___ GIVEN RECORDS ___
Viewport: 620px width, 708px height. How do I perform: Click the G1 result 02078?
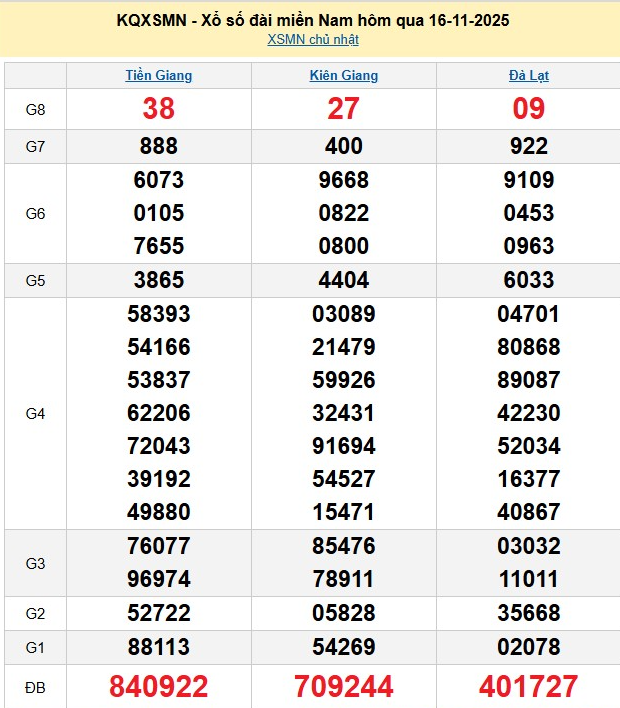[528, 647]
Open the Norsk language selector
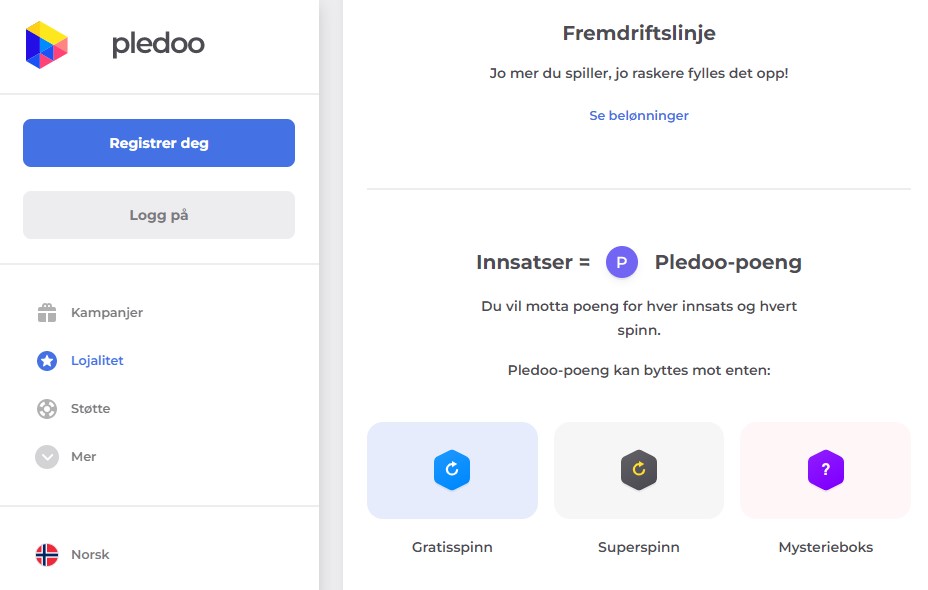 coord(90,555)
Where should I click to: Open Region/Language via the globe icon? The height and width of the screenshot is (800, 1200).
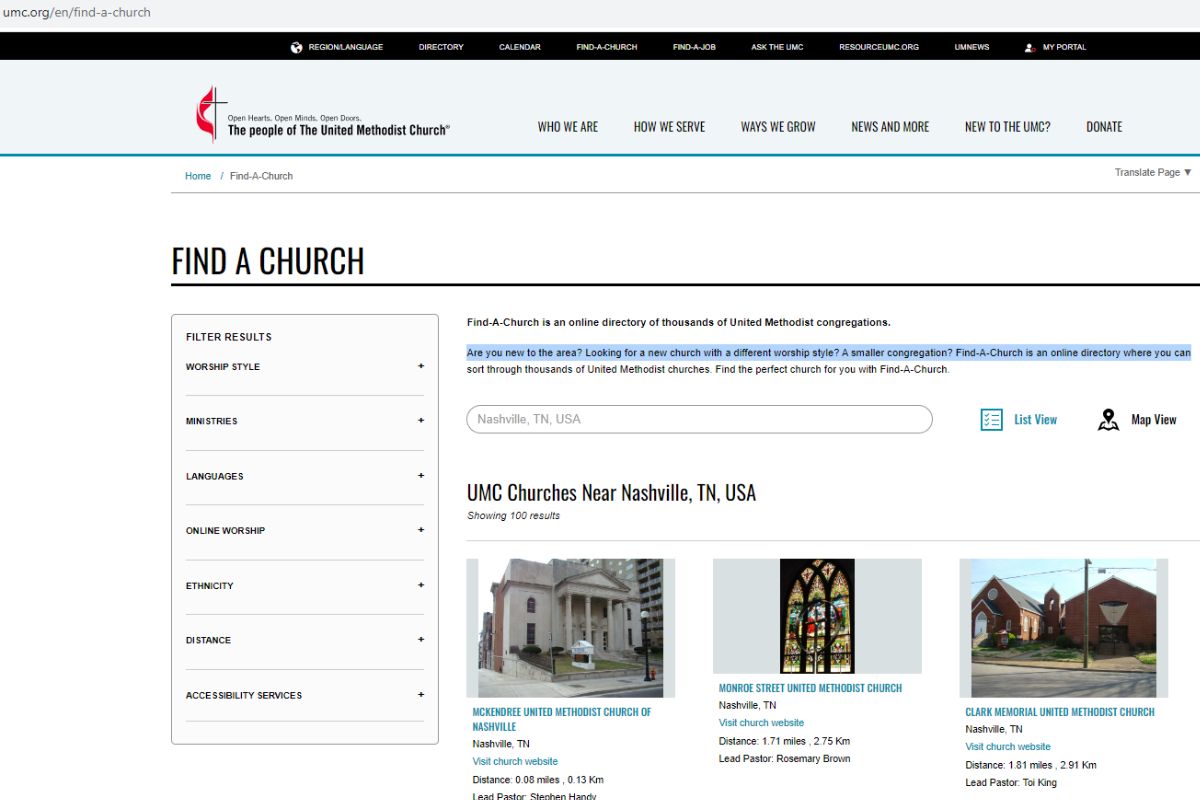[295, 46]
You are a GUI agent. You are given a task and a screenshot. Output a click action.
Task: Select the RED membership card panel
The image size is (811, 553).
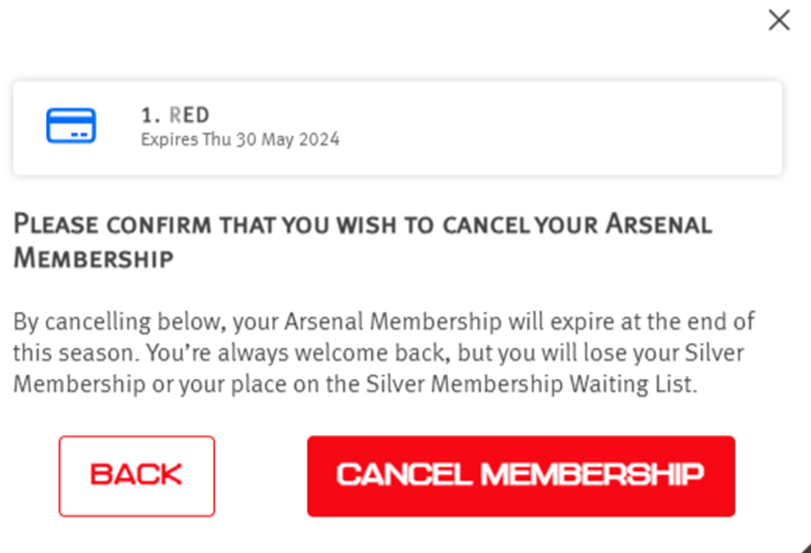[397, 128]
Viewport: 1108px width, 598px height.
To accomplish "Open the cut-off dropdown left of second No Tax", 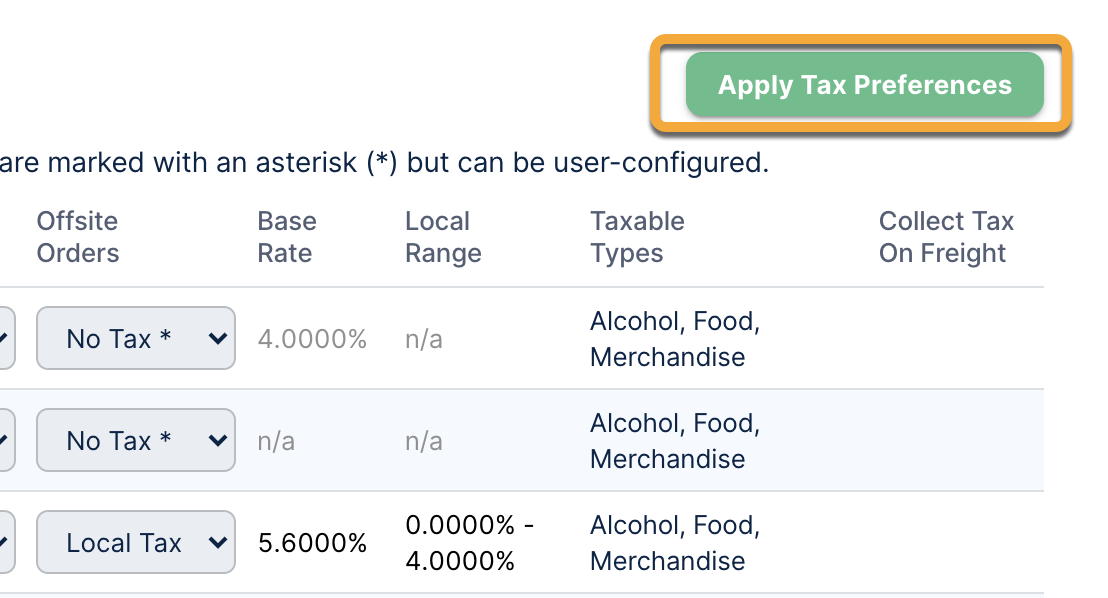I will tap(6, 441).
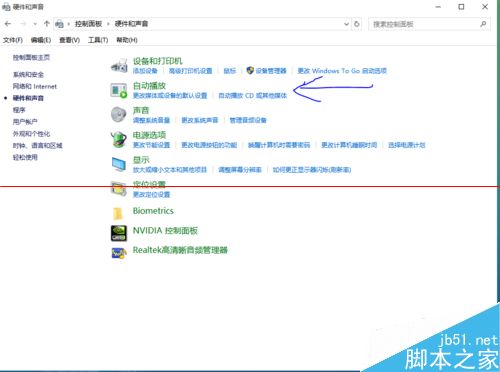Click the refresh button in address bar
This screenshot has width=500, height=372.
(x=357, y=24)
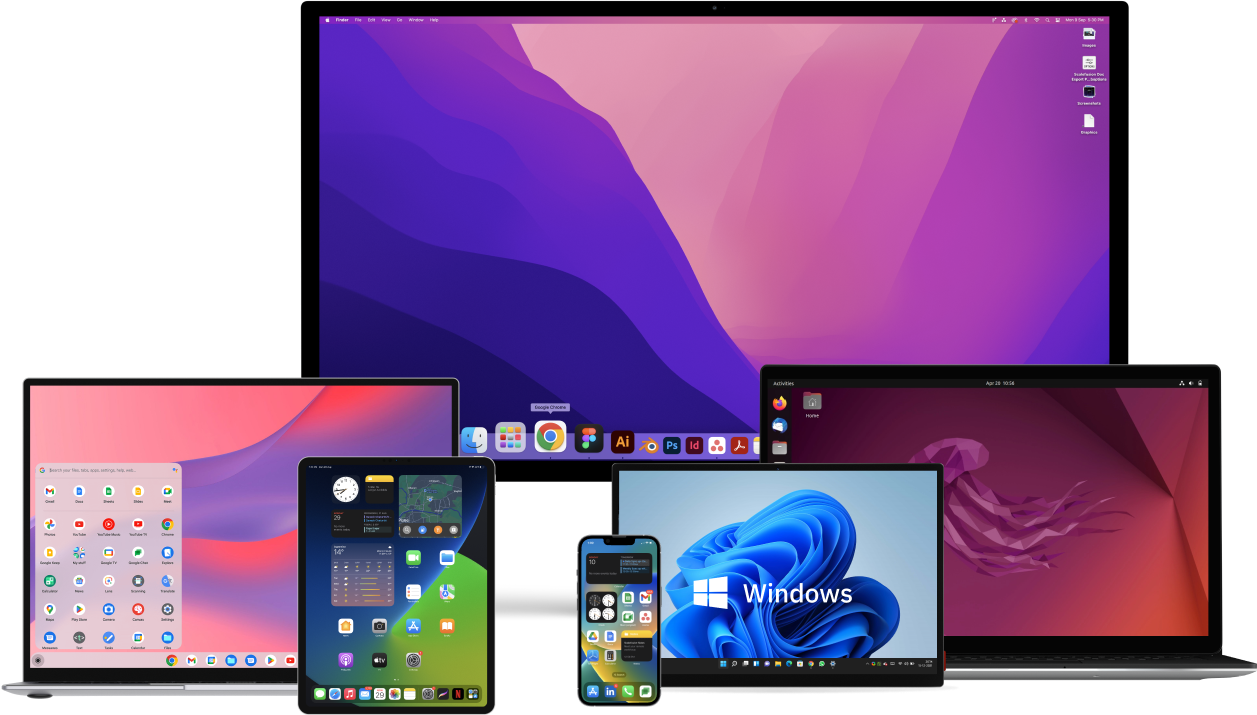Image resolution: width=1257 pixels, height=715 pixels.
Task: Select Photoshop in the macOS Dock
Action: (671, 441)
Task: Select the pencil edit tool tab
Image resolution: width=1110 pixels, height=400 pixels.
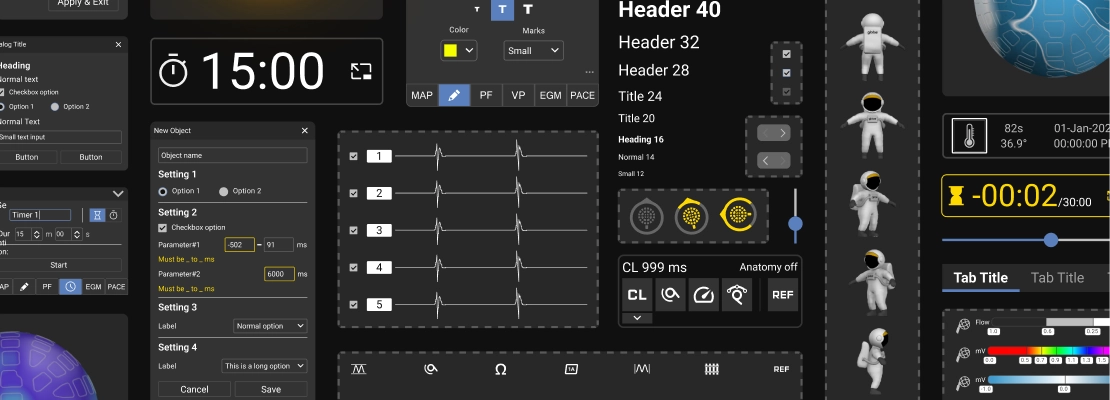Action: [x=454, y=95]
___
▸ EXERCISE DESCRIPTION:
Pick up at the line that holds "Task: Select the pencil edit tool tab" and restate each line, word for word, through the last line of the entries. Include both end lines but none of the pictures.

▸ RESULT OF THE TASK:
Task: Select the pencil edit tool tab
Image resolution: width=1110 pixels, height=400 pixels.
Action: [x=454, y=95]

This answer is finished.